GOAL OF THE EXERCISE: Each line from the one holding "Click the zoom in plus icon" to the end of the data below must be output verbatim, with no other lines.

---+---

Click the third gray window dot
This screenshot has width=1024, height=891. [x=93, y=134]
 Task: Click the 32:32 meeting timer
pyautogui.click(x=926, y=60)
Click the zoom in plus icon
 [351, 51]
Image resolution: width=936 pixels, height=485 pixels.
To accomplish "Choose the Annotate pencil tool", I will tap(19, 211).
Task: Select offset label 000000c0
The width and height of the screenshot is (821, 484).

---+---

REPLY TO THE EXERCISE:
Click the zoom in plus icon
 [351, 51]
Image resolution: width=936 pixels, height=485 pixels.
To accomplish "Choose the Annotate pencil tool", I will tap(19, 211).
Task: Select offset label 000000c0
The width and height of the screenshot is (821, 484).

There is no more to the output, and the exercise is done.